2011年01月28日 22時12分56秒 | 葬儀&戒名&寺院運営

最近立場上、現代葬儀が抱える問題点について意見を求められる機会が多くなりました。

講演、執筆依頼、研修会講師......etc. 求められる役割をこなすために、最近ネット上の関連情報に目をやる機会も増えました。

その際に決まって抱く感想は、消費者目線から見た葬儀情報が思いのほか多いということ......。つまり、葬儀に際しての価格競争を煽る記述があまりにも多いということです。

もちろん施主家の事情や、そのニーズに応える業者の姿勢があるのは当然でしょう。亡き身内との別れといっても先立つものは予算だし、それなくして前に進まない現実があることも承知しています。

しかし、まるで陳列された商品の料金表を見ているか如くの感覚は、正直違和感を覚える時が多々あります。

まるで、価格のみで葬儀が決定されるかのような感覚は、そこに「故人が存在しない葬儀」のあり方が浮き彫りになっているような気がしました。

誤解のないように申し添えますが、私はそのような情報を載せること自体は一概に悪いことだと思っていません。顧客に選ばれる側にある業者の立場であれば、そのニーズに応えんがための情報掲載はある程度必要でしょう。また、その種の情報を閲覧できない業者のページは淘汰の憂き目にあうかもしれません。
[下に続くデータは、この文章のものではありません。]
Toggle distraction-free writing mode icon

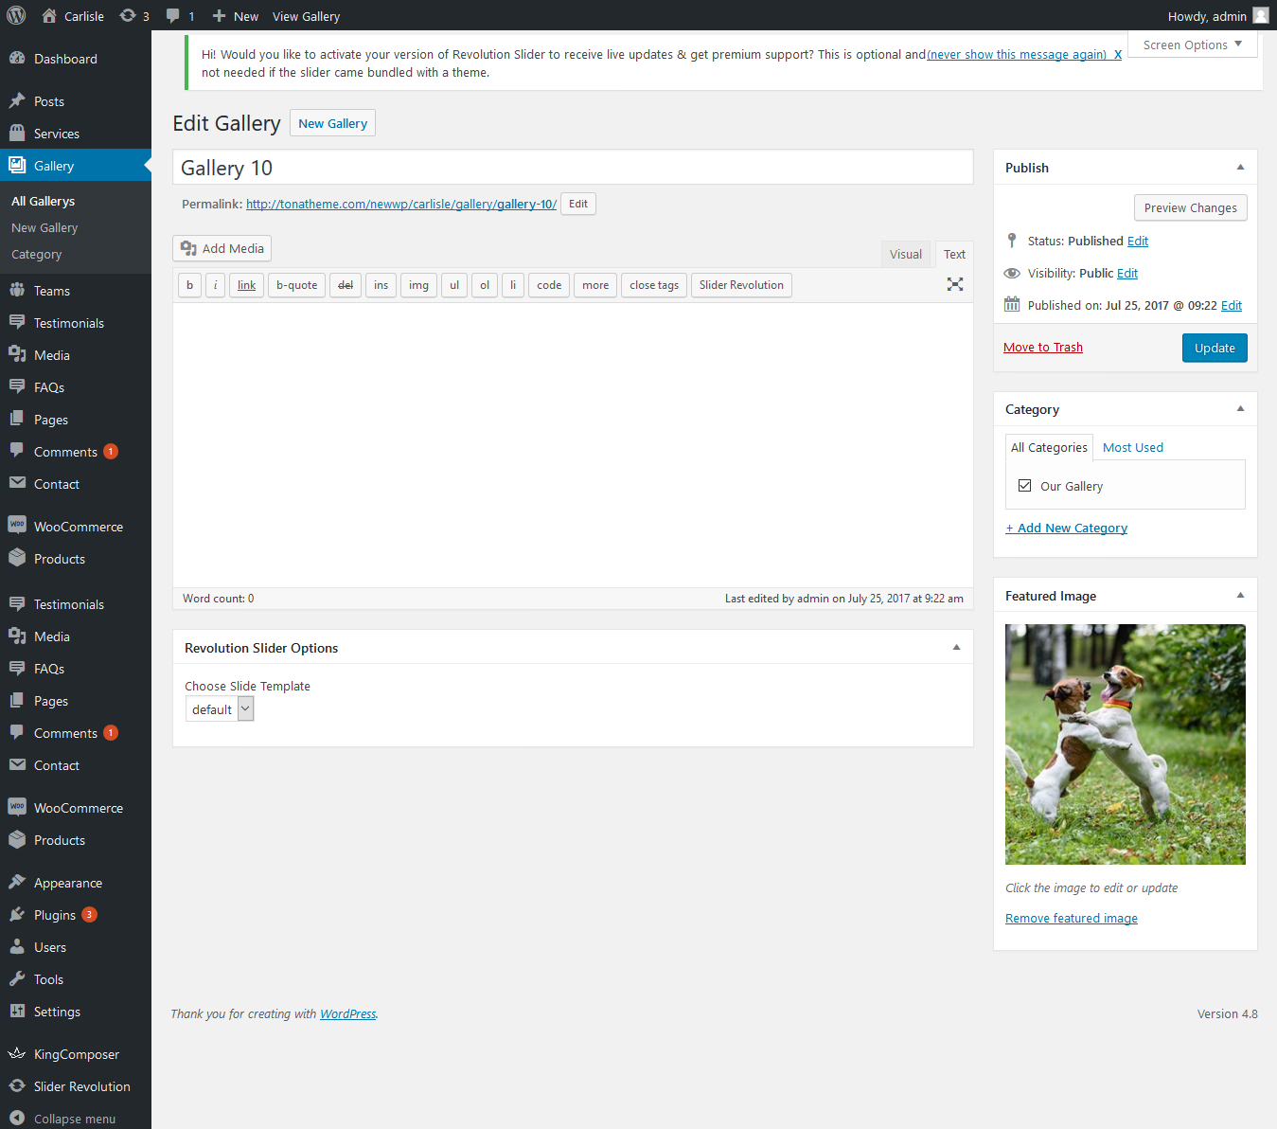[955, 284]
しかし、その情報のみに特化してしまうと、何のために、いや誰のための葬儀なのかという一番大事な部分欠けてしまうような気がするのです。ニーズに応えるための情報提供は仕方ないにしても、なぜ一番の眼目となる葬儀の意義や歴史についての説明が皆無なのでしょうか。
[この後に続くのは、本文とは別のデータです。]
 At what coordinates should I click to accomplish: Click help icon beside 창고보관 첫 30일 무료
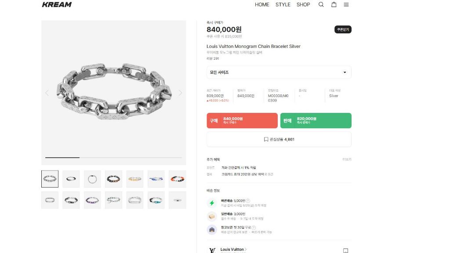pos(254,228)
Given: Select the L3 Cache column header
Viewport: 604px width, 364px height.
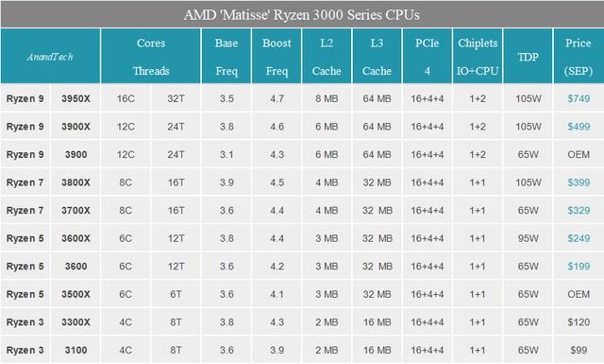Looking at the screenshot, I should (377, 57).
これでは「葬儀は単なるビジネスチャンス」としか捉えていない本音の部分を露呈しているような気もします。それが私の危惧する「故人が存在しない葬儀」の一端です。その傾向が商業ベースの葬儀にますます拍車をかけ、消費者目線のみの葬儀を延命する装置と化すのではないでしょうか。

「葬儀の意義やその歴史の説明 そんなの本来僧侶が果たすべき役割だろう」という声が業者さんから聞こえてくることも承知しています もちろんそうなのです。我々が果たすべき説明責任や努力を怠ってきたから、こういう風潮が世に蔓延る原因になっていることも否めません。しかし、そこまで原因が特定できているならば、なおさら提供する情報には慎重になって頂きたいと思うのです。
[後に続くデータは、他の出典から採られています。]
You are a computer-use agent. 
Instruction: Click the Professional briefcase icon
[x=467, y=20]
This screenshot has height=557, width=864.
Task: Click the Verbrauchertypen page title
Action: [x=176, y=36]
例えば、最近気になった記述のひとつに「葬儀に僧侶が必要な方(なお、当店派遣の僧侶に関しては檀家になる必要はございません)」という選択項目があること......

別に我々は檀家獲得のために葬儀を勤める訳ではありませんが、この選択肢はまさに葬儀のオプションサービスのひとつとして僧侶の存在が組み込まれている象徴とも言えます。まさに「消費者目線の葬儀」の最たる証とも言えましょう。それが「信教の自由」の名のもとにまかり通っている現実があるのです。

それは、私に言わせれば「信教の自由」ではなく、「無信教の自由」でしかないということです。決して「信教」の信に値するものではありません。「信教の自由」で選ぶ葬儀の勤め方は、まだ宗教儀式としての余地を残すものがありあますが、消費者目線の葬儀を正当化させるための「信教の自由」であれば、そこには問われるべき「信教」の信の部分が最初から欠落しています。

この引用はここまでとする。